My research focuses on how infants, during the first two years of life, learn and memorise from the environment. I am also interested in the impact of experience during this period especially on the development of cognitive ability such as face processing. My main projects are the following :
Recognition Memory The ability to recognize something or someone that you haven´t seen for a long time, or to recognise the person or object in a new environment is one of the most important cognitive functions in humans. The visual paired comparison task is a paradigm designed to assess early visual recognition memory. We are using this paradigm to address questions about how the memory systems of infants differ from the memory systems of adults. (work done in collaboration wih Jane Herbert, University of Sheffield, UK (http://www.shef.ac.uk/psychology/st... )
What Do Children Learn About Faces ? Our research on face perception covers many angles. For instance we are interested in : how newborns perceive their mother’s face, how children learn to recognise faces, how children learn to understand facial expression of emotion and why this may develop atypically in autism, why people find it harder to recognise faces of people from different ethnic groups to themselves (the own-race bias). Some of my collaborators on the face project are : Pr. Kang Lee University of Toronto, Canada : http://www.kangleelab.com/ Pr. Paul C. Quinn, University of Delaware, Department of Psychology, USA. http://www.psych.udel.edu/people/de...

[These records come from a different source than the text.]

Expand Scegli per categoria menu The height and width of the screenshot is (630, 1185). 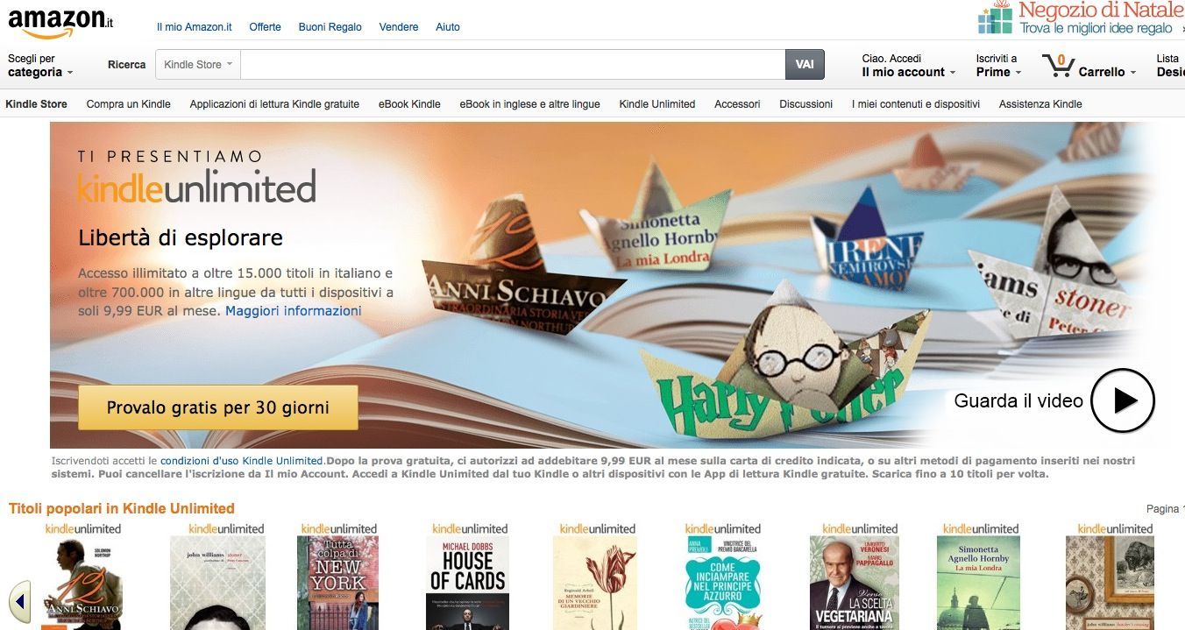pyautogui.click(x=39, y=66)
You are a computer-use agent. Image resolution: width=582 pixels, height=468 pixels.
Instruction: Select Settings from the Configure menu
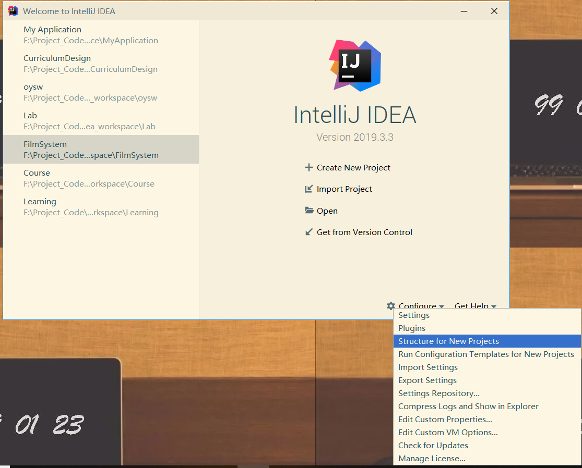[x=413, y=315]
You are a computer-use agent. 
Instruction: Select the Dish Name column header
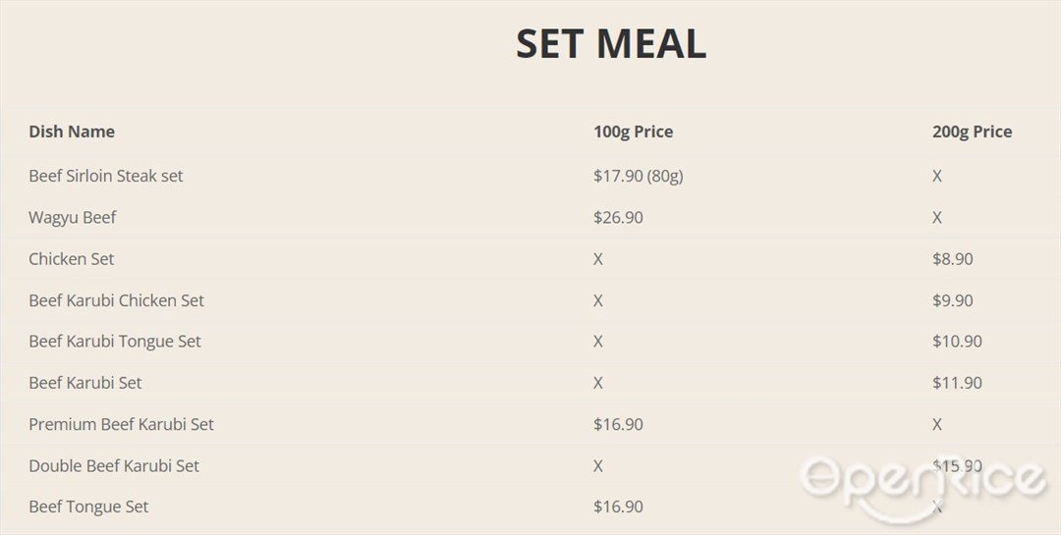coord(72,132)
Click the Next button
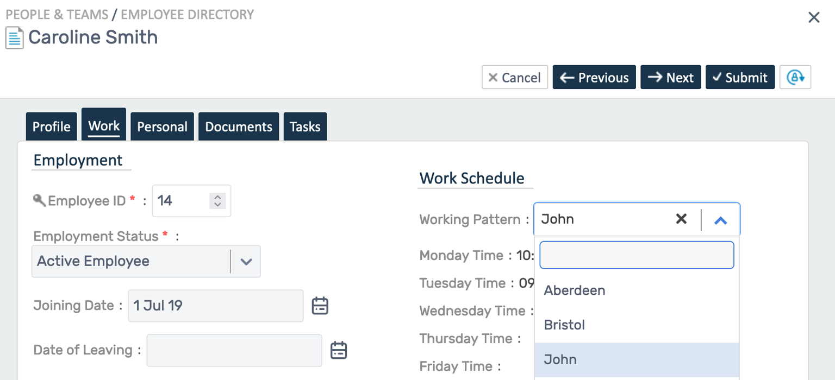The width and height of the screenshot is (835, 380). click(x=670, y=77)
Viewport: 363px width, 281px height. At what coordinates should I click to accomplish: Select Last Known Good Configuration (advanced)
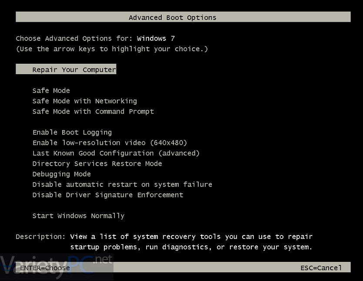coord(116,153)
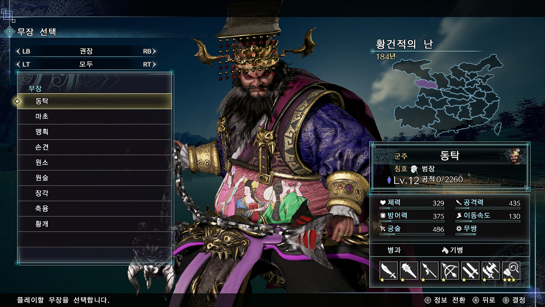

Perception and Deafness Does absence of one sense lead to enhanced performance in the remaining senses ? We address the effect of deafness upon the visual system : we examine what visual enhancements are demonstrated in this population ; the age at which each arises ; and the mechanism responsible for their occurrence. We have also investigated the effect of deafness on face processing. The vision research is done with Dr David Buckley and Dr charlotte Codina from Sheffield https://www.sheffield.ac.uk/oncolog... https://www.sheffield.ac.uk/oncolog... The face research with Dr Adelaide de Heering and Bruno Rossion (http://face-categorization-lab.webn... ) from Louvain la Neuve :
Dupierrix, E., Hillairet de Boisferon, A., Barbeau, E. & Pascalis, O. (in press, 2015). Memory for complex visual objects but not for allocentric locations during the first year of life International Journal of Behavioural Development special issue on memory, Eve Dupierrix & Olivier Pascalis (Eds).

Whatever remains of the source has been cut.